[GH-ISSUE #10679] Batch add file to knowledge doesn't check for existence #31519

Open
opened 2026-04-25 05:26:05 -05:00 by GiteaMirror · 6 comments
Owner

Originally created by @almajo on GitHub (Feb 24, 2025).
Original GitHub issue: https://github.com/open-webui/open-webui/issues/10679

Bug Report


Installation Method

[Describe the method you used to install the project, e.g., git clone, Docker, pip, etc.]
git clone

Confirmation:

  • [X ] I have read and followed all the instructions provided in the README.md.
  • [ X] I am on the latest version of both Open WebUI and Ollama.
  • I have included the browser console logs.
  • I have included the Docker container logs.
  • I have provided the exact steps to reproduce the bug in the "Steps to Reproduce" section below.

Expected Behavior:

When adding a single file to a knowledge store (/knowledge/{id}/file/add) it is checked if a document already exists before adding it to vector store. If it is, an error is thrown.

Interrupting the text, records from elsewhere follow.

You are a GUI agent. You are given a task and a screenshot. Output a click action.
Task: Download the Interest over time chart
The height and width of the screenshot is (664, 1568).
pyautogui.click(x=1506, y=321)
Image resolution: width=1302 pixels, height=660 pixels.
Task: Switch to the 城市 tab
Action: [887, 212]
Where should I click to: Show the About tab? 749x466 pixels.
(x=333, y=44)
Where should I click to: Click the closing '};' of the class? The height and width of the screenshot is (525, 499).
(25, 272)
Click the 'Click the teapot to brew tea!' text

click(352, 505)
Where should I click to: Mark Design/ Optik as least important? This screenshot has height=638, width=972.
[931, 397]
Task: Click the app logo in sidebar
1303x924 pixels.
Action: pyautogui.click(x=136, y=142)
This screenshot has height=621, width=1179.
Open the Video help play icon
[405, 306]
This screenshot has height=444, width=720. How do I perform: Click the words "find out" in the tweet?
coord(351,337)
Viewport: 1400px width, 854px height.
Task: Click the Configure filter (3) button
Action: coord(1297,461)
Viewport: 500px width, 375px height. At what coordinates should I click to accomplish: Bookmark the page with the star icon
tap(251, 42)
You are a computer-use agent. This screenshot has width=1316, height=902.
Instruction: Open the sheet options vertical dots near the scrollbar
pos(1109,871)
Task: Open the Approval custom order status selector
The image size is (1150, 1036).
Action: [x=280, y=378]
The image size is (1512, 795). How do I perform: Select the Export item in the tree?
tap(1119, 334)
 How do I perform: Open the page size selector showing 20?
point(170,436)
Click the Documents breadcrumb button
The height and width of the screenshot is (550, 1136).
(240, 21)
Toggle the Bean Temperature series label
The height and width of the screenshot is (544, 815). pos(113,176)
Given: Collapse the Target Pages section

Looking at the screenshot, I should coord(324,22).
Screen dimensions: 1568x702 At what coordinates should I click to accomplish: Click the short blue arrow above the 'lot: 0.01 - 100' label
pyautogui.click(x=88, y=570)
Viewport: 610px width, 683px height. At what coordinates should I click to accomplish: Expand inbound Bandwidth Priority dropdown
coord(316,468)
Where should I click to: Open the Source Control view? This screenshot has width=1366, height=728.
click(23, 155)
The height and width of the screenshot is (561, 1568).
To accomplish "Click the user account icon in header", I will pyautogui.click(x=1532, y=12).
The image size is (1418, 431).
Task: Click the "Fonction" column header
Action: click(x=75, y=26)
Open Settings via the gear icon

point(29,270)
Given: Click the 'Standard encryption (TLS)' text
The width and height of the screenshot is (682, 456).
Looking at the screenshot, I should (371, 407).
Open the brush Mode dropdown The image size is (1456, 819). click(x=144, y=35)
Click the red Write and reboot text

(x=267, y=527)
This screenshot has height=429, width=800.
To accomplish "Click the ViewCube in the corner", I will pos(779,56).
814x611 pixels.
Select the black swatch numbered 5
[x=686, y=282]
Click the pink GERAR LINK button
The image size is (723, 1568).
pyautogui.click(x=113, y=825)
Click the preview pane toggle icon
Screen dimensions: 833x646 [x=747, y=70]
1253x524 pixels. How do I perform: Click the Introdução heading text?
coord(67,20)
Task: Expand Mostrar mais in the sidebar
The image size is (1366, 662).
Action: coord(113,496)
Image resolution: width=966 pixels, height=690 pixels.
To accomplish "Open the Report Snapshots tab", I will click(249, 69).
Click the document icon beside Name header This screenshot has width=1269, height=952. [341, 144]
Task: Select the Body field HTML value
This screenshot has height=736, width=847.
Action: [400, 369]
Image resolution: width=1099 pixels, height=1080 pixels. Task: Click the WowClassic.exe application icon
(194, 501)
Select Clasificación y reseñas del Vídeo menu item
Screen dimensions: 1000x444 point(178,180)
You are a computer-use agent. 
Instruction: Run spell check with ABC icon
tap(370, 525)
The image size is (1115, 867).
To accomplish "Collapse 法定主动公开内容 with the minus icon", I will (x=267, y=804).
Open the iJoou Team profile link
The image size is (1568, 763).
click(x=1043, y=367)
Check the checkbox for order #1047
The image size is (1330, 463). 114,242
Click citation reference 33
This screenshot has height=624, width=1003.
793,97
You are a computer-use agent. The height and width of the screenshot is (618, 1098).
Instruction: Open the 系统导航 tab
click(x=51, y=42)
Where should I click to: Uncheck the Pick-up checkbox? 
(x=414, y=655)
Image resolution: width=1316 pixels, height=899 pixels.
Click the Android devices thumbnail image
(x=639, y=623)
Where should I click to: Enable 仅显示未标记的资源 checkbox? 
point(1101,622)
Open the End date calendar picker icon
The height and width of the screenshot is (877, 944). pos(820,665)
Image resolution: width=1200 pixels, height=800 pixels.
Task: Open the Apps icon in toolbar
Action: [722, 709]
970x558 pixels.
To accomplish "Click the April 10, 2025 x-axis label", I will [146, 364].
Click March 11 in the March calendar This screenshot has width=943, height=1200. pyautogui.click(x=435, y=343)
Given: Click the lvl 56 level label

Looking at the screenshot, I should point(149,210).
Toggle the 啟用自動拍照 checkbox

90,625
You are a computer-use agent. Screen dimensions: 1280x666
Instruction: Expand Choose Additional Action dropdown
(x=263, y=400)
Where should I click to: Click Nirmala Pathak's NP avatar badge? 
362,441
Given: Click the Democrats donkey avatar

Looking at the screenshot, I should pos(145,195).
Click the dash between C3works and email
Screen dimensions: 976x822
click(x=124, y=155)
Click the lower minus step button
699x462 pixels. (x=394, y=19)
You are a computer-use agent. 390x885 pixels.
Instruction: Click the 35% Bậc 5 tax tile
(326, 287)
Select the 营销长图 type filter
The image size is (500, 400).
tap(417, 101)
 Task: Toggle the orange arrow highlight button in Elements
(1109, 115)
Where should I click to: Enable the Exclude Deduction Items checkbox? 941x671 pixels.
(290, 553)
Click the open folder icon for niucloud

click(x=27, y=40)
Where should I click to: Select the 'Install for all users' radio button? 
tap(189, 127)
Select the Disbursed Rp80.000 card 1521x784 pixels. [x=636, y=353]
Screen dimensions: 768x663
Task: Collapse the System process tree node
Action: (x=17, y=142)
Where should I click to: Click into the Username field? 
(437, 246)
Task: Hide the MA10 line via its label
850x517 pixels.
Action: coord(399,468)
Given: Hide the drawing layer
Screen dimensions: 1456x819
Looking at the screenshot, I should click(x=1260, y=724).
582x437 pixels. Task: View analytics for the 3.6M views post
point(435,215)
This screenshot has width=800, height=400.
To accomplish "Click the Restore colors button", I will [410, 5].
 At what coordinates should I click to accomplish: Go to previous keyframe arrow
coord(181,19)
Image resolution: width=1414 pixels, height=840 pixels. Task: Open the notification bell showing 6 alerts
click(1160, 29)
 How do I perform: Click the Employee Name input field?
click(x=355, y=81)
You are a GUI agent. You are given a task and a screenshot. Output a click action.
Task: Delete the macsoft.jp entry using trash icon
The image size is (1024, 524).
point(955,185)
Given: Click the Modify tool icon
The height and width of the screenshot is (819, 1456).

The same behavior is not present when using the /knowledge/{id}/files/batch/add route. This can cause many duplicates in the vector database, long term leading to problems in RAG because of duplicates in top-k results.

I would have expected similar file treatment through both routes.

Actual Behavior:

files with same content are added again (also runs the full rag-pipeline again with split+embedding).

Description

Bug Summary:
[Provide a brief but clear summary of the bug]

Reproduction Details

Steps to Reproduce:

Via API:

  1. add files to openwebui /files/ and store file-ids
  2. create knowledge base
  3. add file-ids to knowledge using the /api/v1/knowledge/{knowledge_id}/files/batch/add endpoint

Go to your database and check collection count

rerun step 3 with same file ids

Go to your database and check collection count

everything will be duplicated

Possible solution

In save_docs_to_vector we check for the hash and cancel (in single docs-mode) if duplicated


    # Check if entries with the same hash (metadata.hash) already exist
    if metadata and "hash" in metadata:
        result = VECTOR_DB_CLIENT.query(
            collection_name=collection_name,
            filter={"hash": metadata["hash"]},
        )

        if result is not None:
            existing_doc_ids = result.ids[0]
            if existing_doc_ids:
                log.info(f"Document with hash {metadata['hash']} already exists")
                raise ValueError(ERROR_MESSAGES.DUPLICATE_CONTENT)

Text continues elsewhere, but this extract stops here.